▶ SOURCE EXCERPT
# Power to run lights in buildings



## Cooder Mac (Dec 18, 2012)

I found some old transformers (the kind you get with different electronic equipment) they say output 12 volt 500mA. Will these work to power the lights I have on my layout? I have two buildings and a signal light at this time will be adding more though. Thanks


----------



## Cooder Mac (Dec 18, 2012)

BTW the signal light says recommended voltage 12V lights also work on DC. I have no idea about the building lights power requirements?


----------



## waltr (Aug 15, 2011)

These power supplies from old electronic are fine for powering accessories and lights.
This is the close enough to the accessory output of train power packs.
For your building's lights, are they to be run from the train power pack acc output? If so then the 12V supply would work.
If you're not sure then you can put a resistor (about 1k Ohm) in series with the supply output to the lights. If the lights are quite dim then they need 12V so remove the resistor.


----------



## Cooder Mac (Dec 18, 2012)

ahhh thank you very much! yes they said they would work from train power pack for the buildings...I thought so about these transformers just wasnt sure can do house wiring no problem never did and small railroad wiring before : )

▶ SUPPLIED MATERIAL

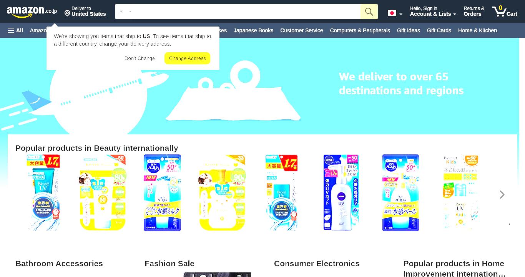Open Returns & Orders link
This screenshot has width=525, height=277.
tap(473, 11)
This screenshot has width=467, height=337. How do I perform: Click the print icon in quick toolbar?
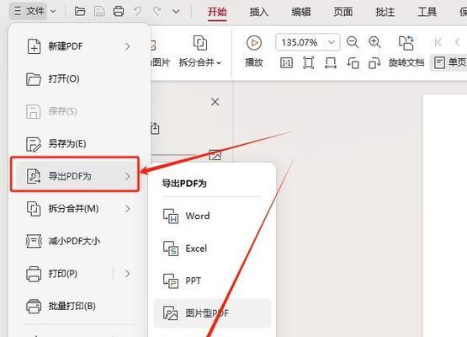[119, 12]
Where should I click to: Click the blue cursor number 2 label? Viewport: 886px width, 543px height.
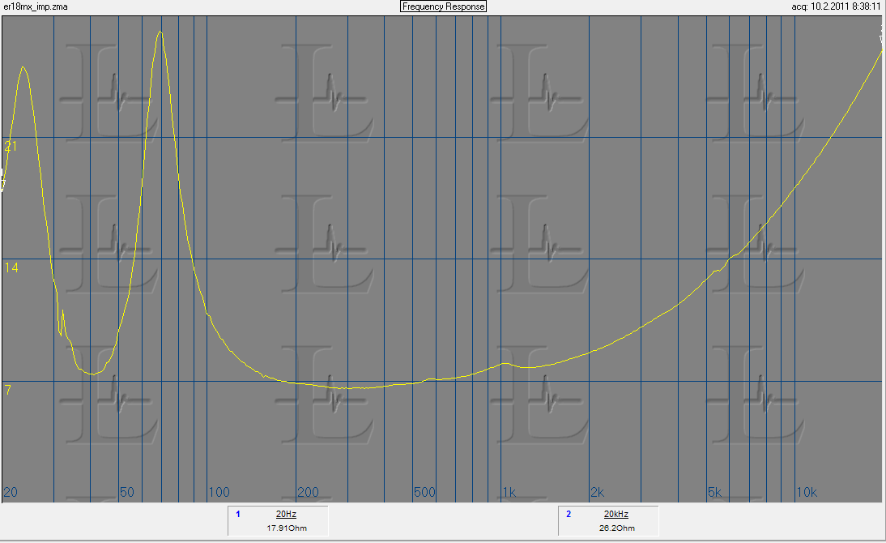(x=569, y=514)
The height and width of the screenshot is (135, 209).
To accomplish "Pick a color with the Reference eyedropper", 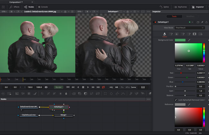I will tap(189, 105).
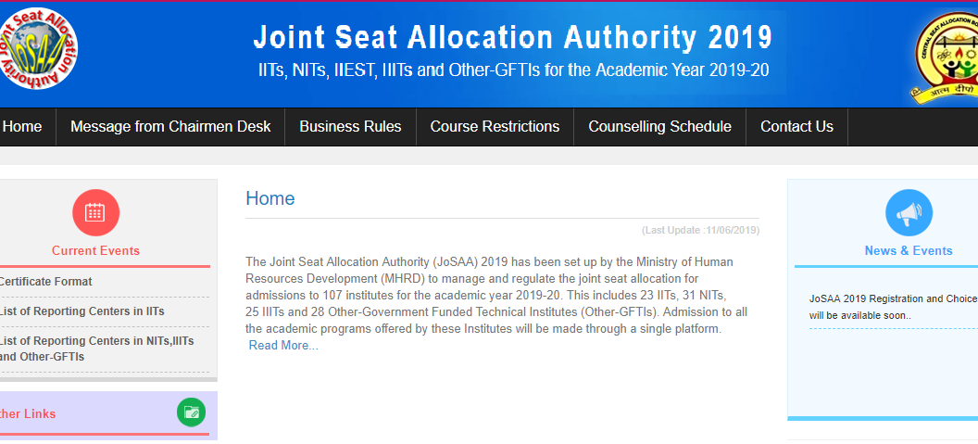Click the Other Links section header

(28, 413)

▶ PROBLEMS TO WORK ON
**1.** Return each line of the listing that contains the word "This". Case counts.
**2.** Continue the forum thread on powering model layout lights from where it stops.

▶ IN RESPONSE
**1.**
This screenshot has width=525, height=277.
This screenshot has width=467, height=337. How do I perform: Click the print icon in quick toolbar?

**2.**
----------



## gunrunnerjohn (Nov 10, 2010)

Well, 500ma is pretty anemic for incandescent bulbs. Most of the bulbs in buildings and accessories are in the .15 to .20 amp range, so you'd only get about three of them on that 500ma supply.


----------



## iamwhiteshadow (Jan 22, 2013)

When I was younger I found out the hard way what happens when you exceed the amperage rating of a power pack they can hold the load for a bit but they can get very hot and start on fire. I use a 12V 3amp power pack from Radio Shack with LEDs and a dimmer to very the brightness between buildings. By the way if you use many power packs to stay in the amperage zone of each you are still drawing 120Vac all the time they are plugged in so unless your rich I wouldn't do that either. Yellow paper over white LEDs works great for me.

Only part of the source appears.